(Provided data)

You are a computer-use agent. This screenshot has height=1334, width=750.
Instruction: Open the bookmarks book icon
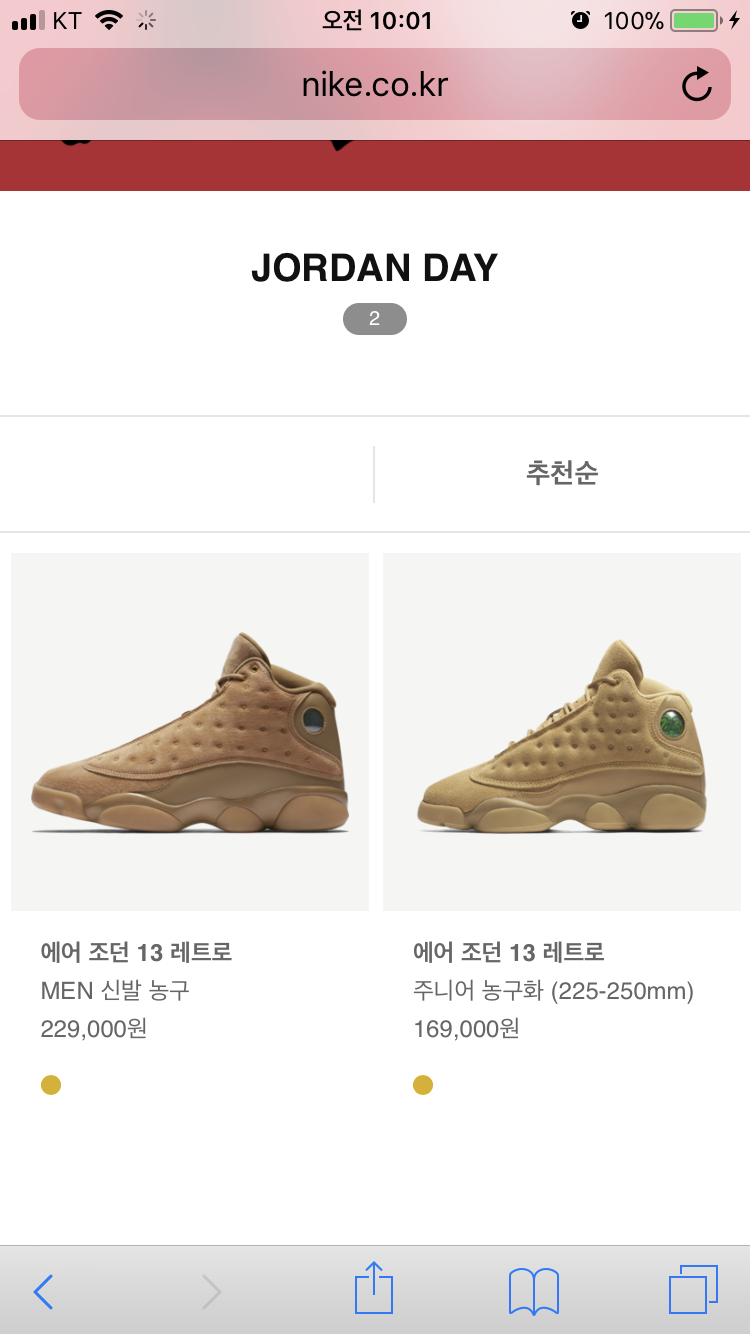(534, 1291)
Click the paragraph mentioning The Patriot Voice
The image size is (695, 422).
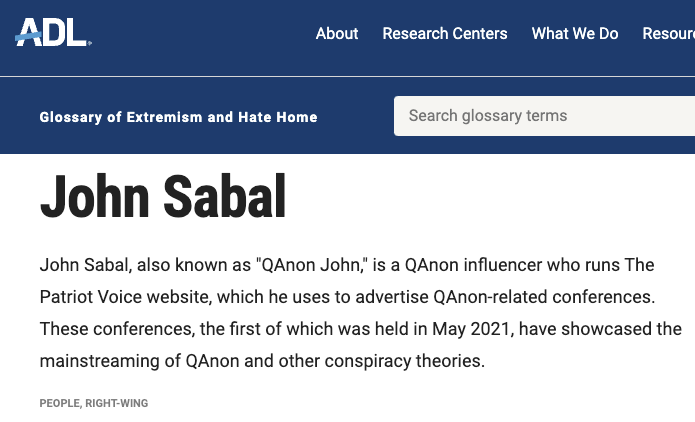(x=360, y=313)
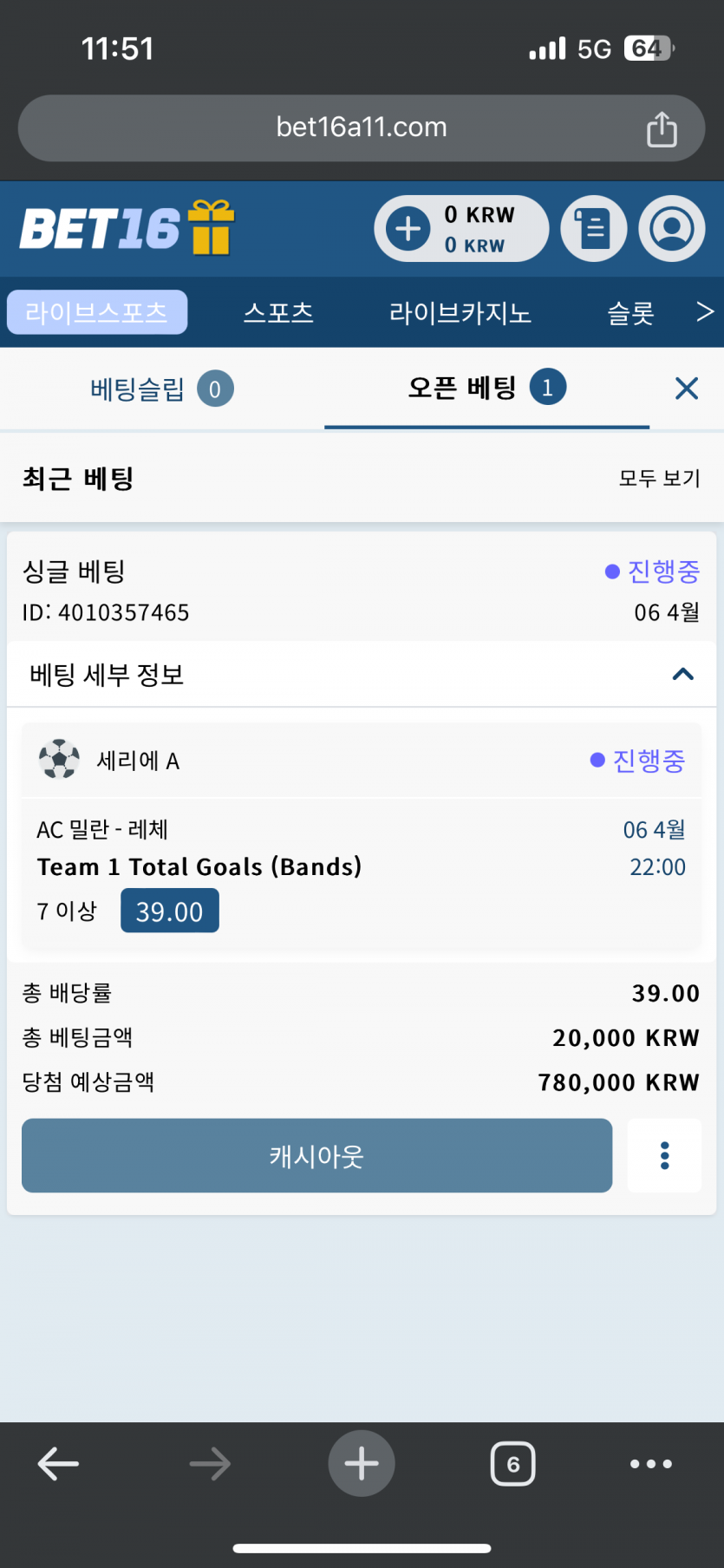Close the bet slip panel
The image size is (724, 1568).
click(x=687, y=389)
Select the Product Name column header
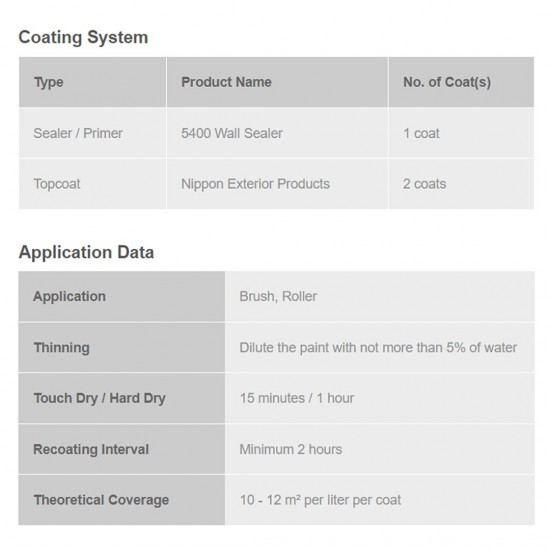Screen dimensions: 550x550 click(x=277, y=82)
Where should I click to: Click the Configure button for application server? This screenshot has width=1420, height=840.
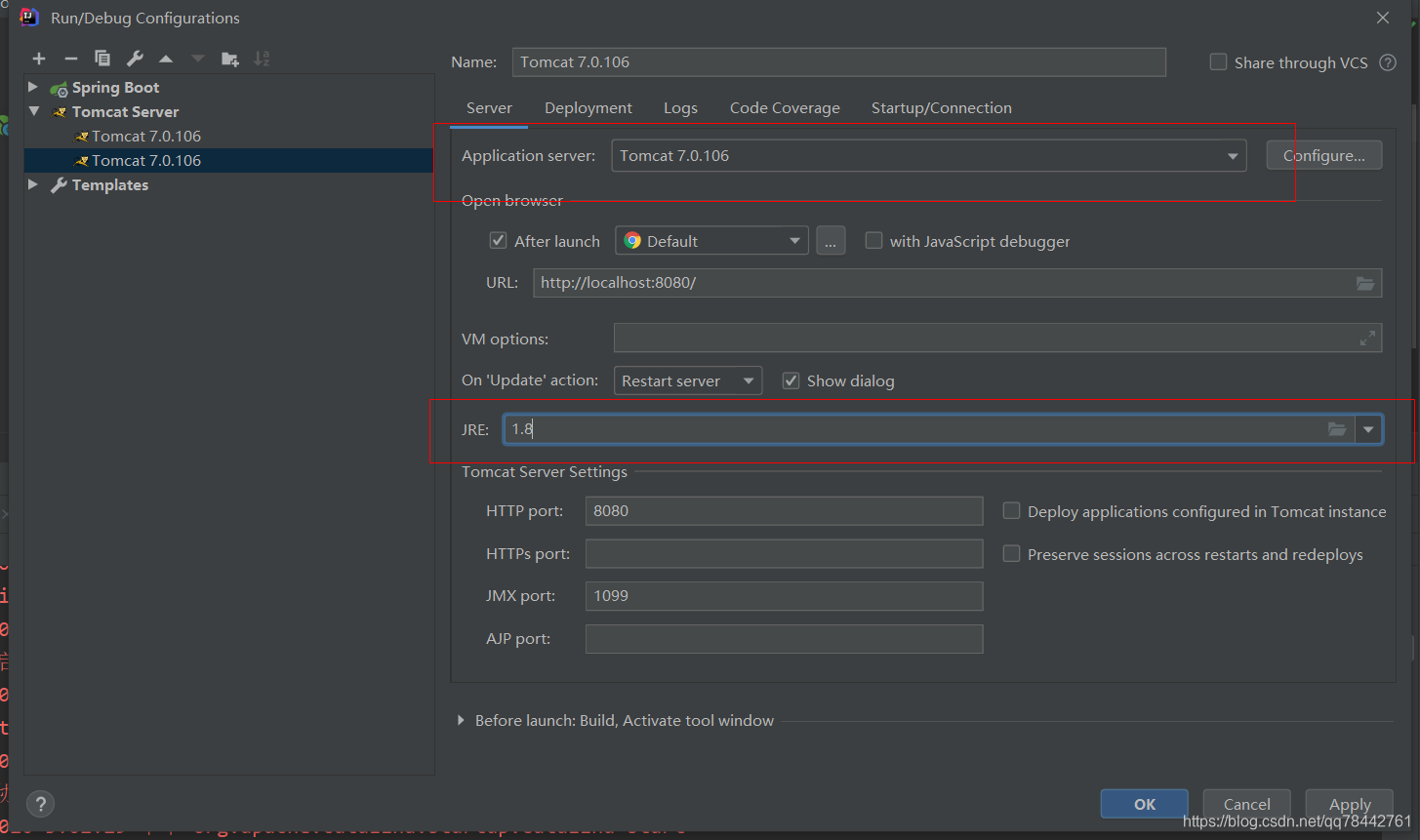point(1323,154)
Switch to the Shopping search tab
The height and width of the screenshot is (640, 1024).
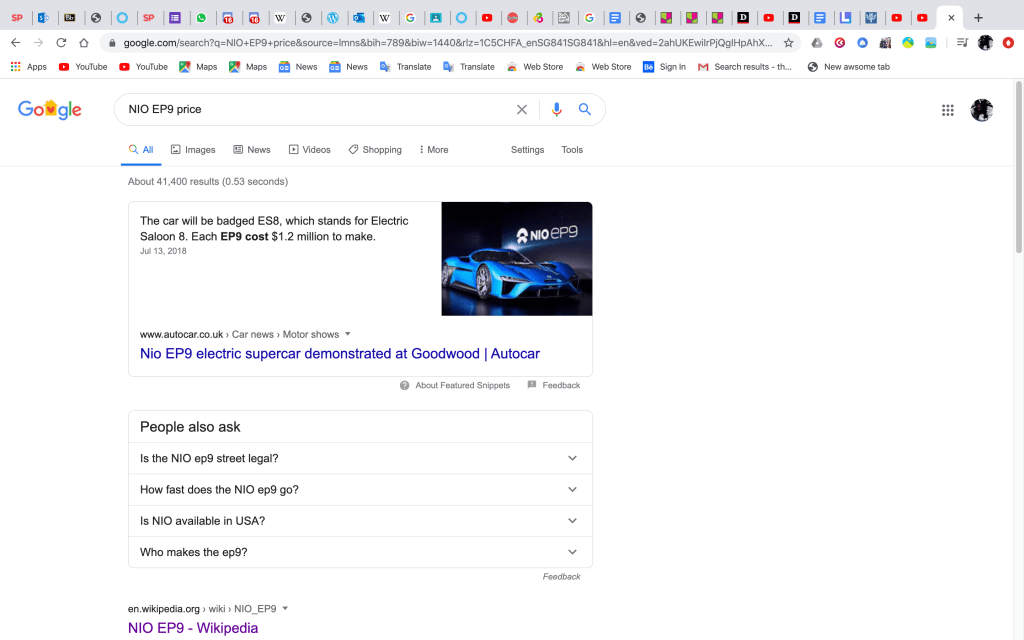click(375, 150)
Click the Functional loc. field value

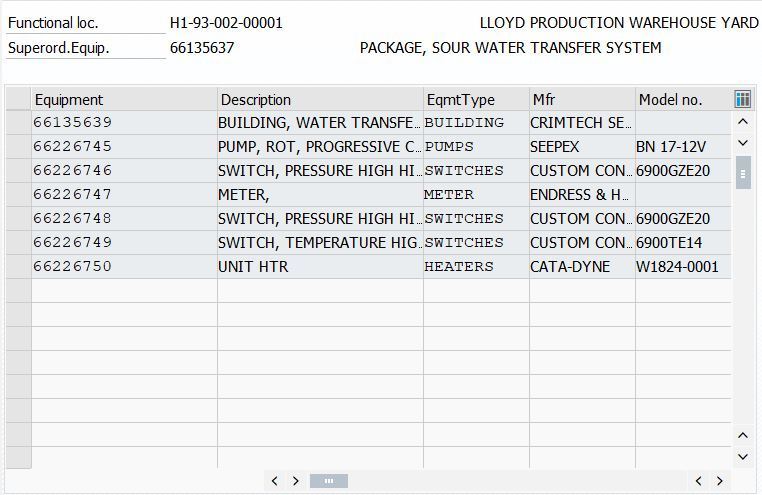[x=226, y=23]
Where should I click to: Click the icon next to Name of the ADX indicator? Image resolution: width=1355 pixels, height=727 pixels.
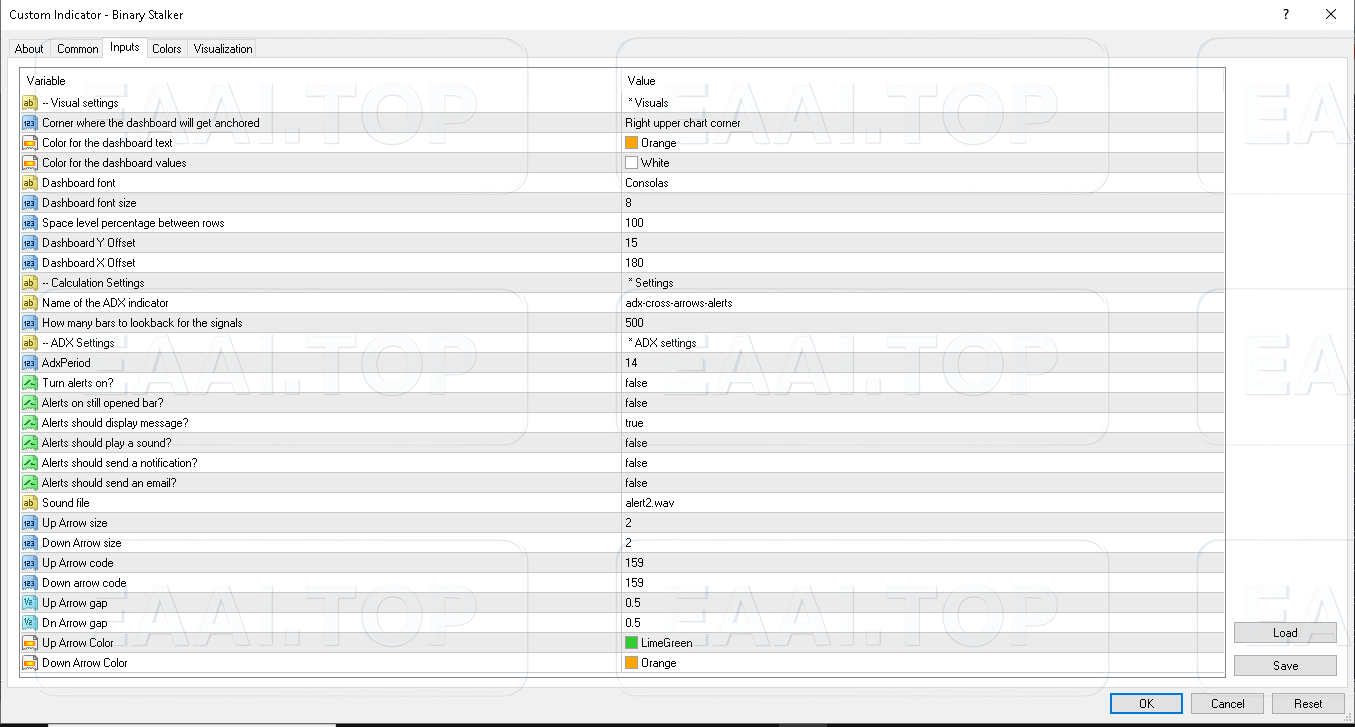point(29,303)
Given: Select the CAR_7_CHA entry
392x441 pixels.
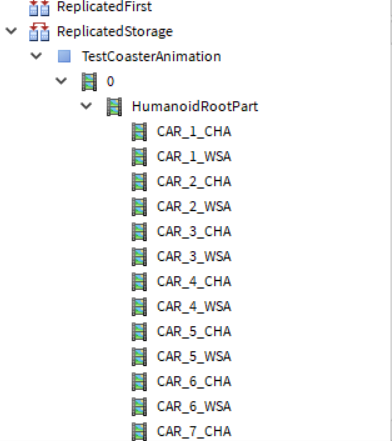Looking at the screenshot, I should [194, 432].
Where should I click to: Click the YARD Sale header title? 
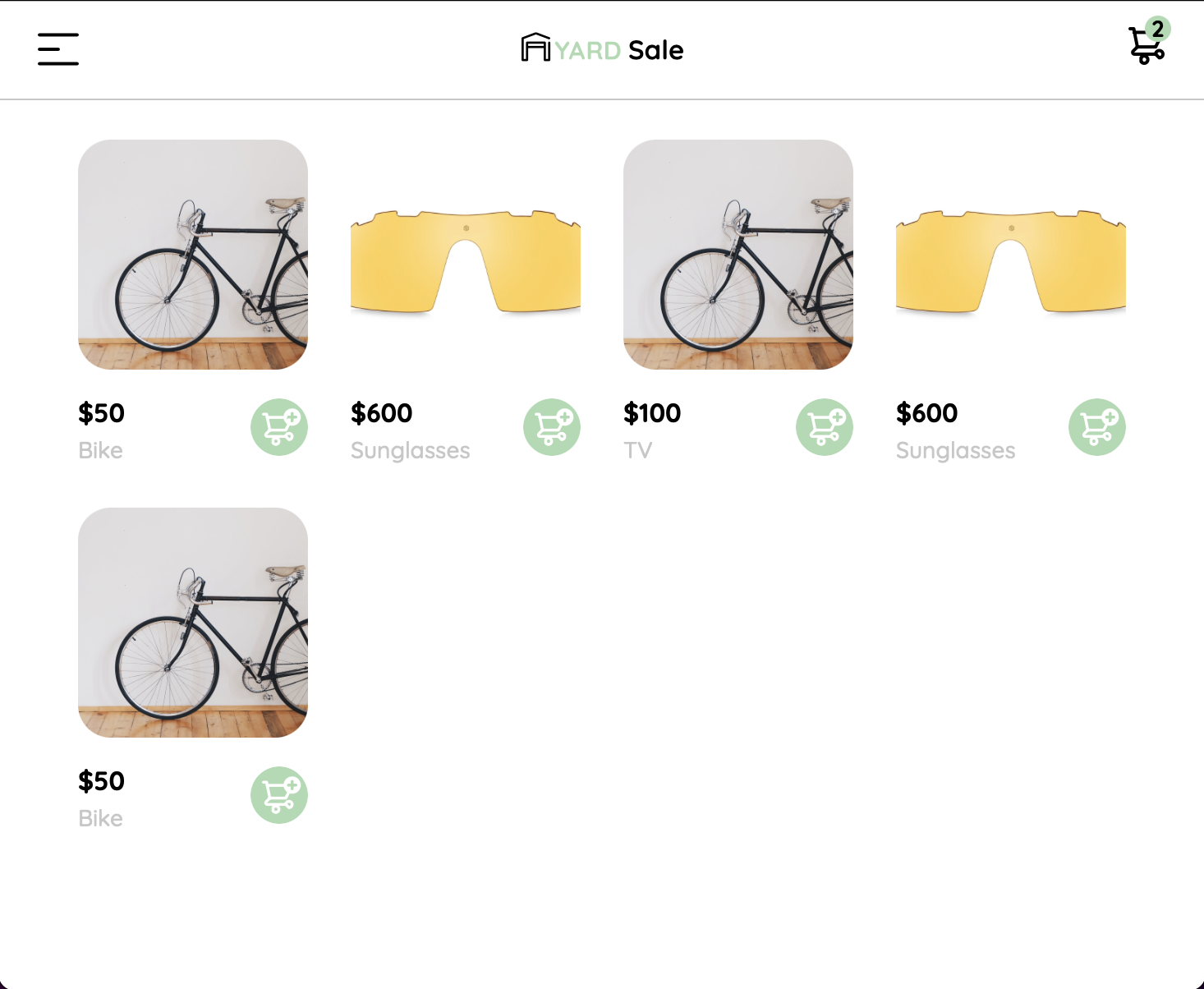point(618,51)
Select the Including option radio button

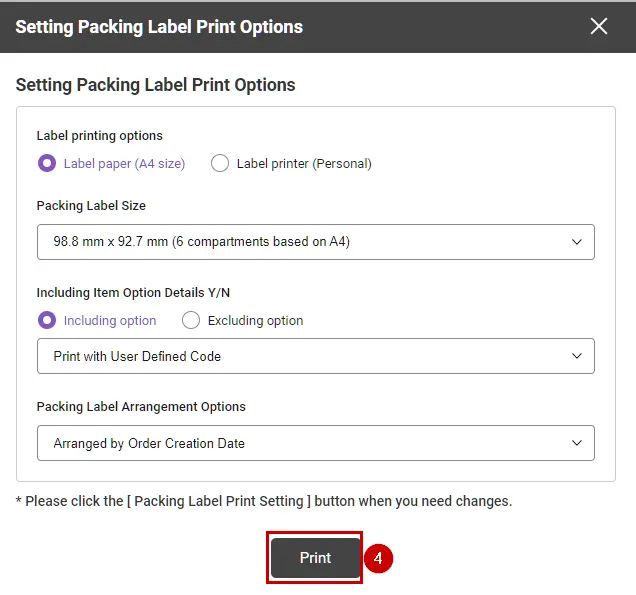point(46,321)
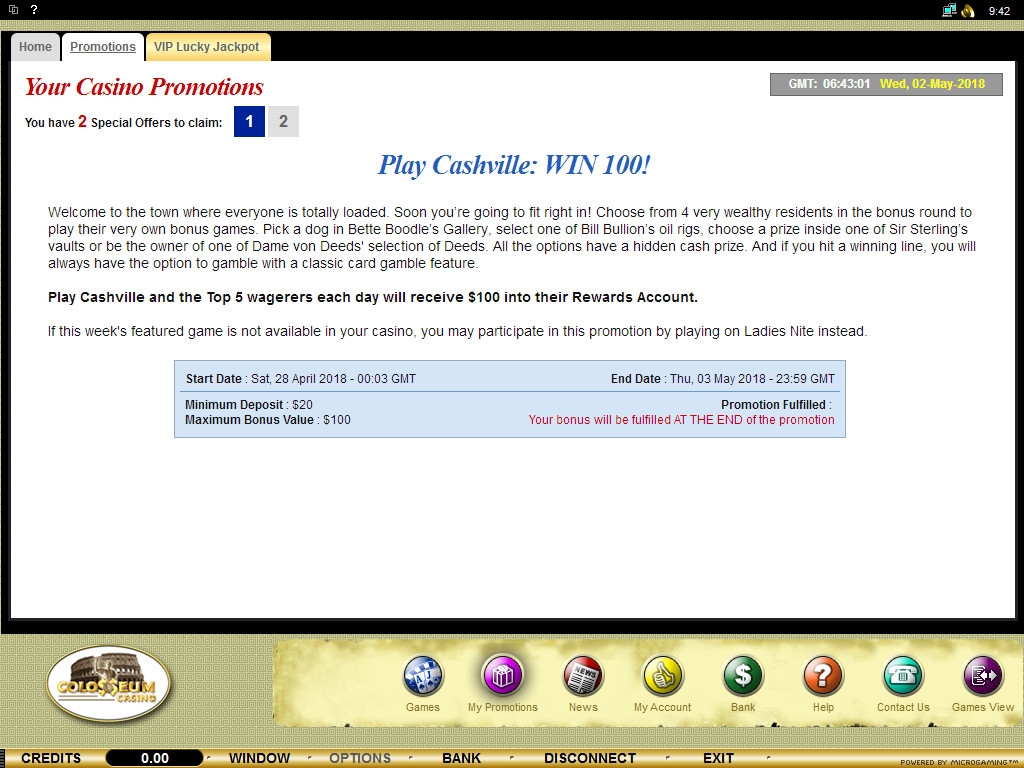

(End Provided data)

Activity. Retype, word for word, the line containing "392x441 pixels." and each line after it through the end of the data, leaving any picture out.

Your response.
392x441 pixels.
Looking at the screenshot, I should [194, 432].
Where should I click to: Click the YARD Sale header title? 
point(618,51)
Select the Including option radio button

point(46,321)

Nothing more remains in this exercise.